The opinion of the court was delivered by: MOTLEY


On November 28, 1972 a DC-8-62 commercial airliner manufactured by the McDonnell Douglas Corporation (MDC) and owned and operated by Japan Air Lines Co., Ltd., (JAL) crashed shortly after takeoff from Sheremetievo Airport located in Moscow, U.S.S.R. As a result of the crash fifty two passengers were killed and others were injured, and the aircraft was totally destroyed. In broad outline the passengers' representatives sued both MDC and JAL for wrongful death; JAL's subrogees sued MDC for the cost of the aircraft; and MDC sued JAL for indemnity and contribution in the event that MDC was held liable to the passenger plaintiffs.

 MDC has settled the passenger suits thus terminating that aspect of the litigation. On November 2, 1977 this court granted summary judgment in favor of MDC and dismissed JAL's subrogees' action against MDC for the cost of the aircraft. The only remaining aspect of this complex litigation and the subject of this opinion is MDC's claim that JAL is liable to it for contribution and indemnity in order to compensate MDC for its passenger settlements. JAL has moved for summary judgment and for dismissal of these remaining claims of MDC. Rules 56 and 12(b), Fed.R.Civ.P. The motions are denied.

 Jurisdiction of this action is based on diversity of citizenship. 28 U.S.C. § 1332(a)(2). MDC is a Maryland corporation with its principal place of business in California. JAL is a Japanese corporation.

 The complex nature of this motion must be made clear at the outset so that the discussion of the facts may be read in a framework which will make them more comprehensible. Five separate lawsuits are involved including four passenger actions and the suit for the cost of the aircraft. In the context of these four suits MDC has asked for contribution and indemnity in the context of cross-claims, a counterclaim and a third-party action. JAL contends that the laws of two jurisdictions are relevant to its motion, New York and Illinois. MDC counters that either the law of California or, in the alternative, federal common law governs this motion for summary judgment. Regardless of the jurisdiction, the law of contribution and indemnity requires that the precise nature of the passengers' claims be examined when considering whether cause of action in contribution and indemnity is available to the party (MDC) which enters into a settlement agreement with these passengers.

 The Facts

 The discussion of each of the five separate actions involved in this motion will include the following elements: nature of the action and plaintiffs' specific causes of action as to MDC; the litigation history of the case; the nature of the settlement agreement between MDC and the passengers; and MDC's claims for indemnity and contribution which are at issue.
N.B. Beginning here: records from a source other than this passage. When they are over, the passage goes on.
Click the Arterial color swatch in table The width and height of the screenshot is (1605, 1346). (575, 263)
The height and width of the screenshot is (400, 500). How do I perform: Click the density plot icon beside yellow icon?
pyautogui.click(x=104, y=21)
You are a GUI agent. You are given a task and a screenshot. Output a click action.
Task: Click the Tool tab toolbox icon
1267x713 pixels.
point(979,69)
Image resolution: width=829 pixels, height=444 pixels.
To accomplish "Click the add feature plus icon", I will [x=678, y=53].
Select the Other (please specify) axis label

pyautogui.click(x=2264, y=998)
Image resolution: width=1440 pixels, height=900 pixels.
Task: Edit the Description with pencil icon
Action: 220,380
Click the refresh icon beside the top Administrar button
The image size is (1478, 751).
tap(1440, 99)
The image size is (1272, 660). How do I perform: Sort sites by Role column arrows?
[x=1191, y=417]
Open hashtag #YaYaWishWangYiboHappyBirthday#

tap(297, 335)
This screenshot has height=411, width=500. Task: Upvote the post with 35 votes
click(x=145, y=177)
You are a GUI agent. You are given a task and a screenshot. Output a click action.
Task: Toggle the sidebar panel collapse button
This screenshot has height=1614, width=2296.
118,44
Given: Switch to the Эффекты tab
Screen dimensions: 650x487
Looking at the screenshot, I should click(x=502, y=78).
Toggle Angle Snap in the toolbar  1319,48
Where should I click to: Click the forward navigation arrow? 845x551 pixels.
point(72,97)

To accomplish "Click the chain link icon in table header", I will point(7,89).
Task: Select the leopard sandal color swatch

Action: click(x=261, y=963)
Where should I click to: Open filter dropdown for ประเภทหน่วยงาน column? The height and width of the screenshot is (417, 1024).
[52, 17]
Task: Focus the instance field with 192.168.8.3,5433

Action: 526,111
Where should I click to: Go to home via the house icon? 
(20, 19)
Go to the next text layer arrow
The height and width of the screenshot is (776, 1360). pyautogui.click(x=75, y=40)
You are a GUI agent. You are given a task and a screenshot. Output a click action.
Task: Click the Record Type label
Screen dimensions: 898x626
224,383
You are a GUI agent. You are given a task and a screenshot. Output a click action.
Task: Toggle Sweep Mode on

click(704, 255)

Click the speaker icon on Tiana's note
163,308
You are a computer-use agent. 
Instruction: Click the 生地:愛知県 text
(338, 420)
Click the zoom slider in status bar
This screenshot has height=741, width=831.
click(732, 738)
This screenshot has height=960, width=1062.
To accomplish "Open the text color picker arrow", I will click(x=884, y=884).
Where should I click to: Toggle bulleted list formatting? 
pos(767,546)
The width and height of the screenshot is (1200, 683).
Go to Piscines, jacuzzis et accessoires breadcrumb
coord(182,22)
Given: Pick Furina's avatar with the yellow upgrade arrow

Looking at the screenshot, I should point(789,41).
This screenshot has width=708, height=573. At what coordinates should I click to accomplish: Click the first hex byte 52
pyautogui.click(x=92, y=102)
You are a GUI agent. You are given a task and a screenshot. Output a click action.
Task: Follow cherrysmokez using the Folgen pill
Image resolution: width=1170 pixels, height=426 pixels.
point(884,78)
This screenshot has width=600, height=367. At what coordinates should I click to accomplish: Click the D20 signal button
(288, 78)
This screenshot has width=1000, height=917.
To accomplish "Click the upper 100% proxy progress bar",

 Sackheim v. Japan Air Lines Co., Ltd., No. 72 L16885

 Gerbick v. Japan Airlines Co., Ltd., No. 73 L 1767

 These two actions were commenced in the Circuit Court of Cook County, Illinois by representatives and next-of-kin of two American passengers aboard the aircraft. The two counts against MDC alleged eight specific instances of negligence in the design and construction of the aircraft and the instructions relating to its operation. Plaintiffs also allege that MDC breached its implied warranties in that the aircraft was delivered to JAL in an unreasonably dangerous condition which was one of the proximate causes of the crash and death of plaintiffs.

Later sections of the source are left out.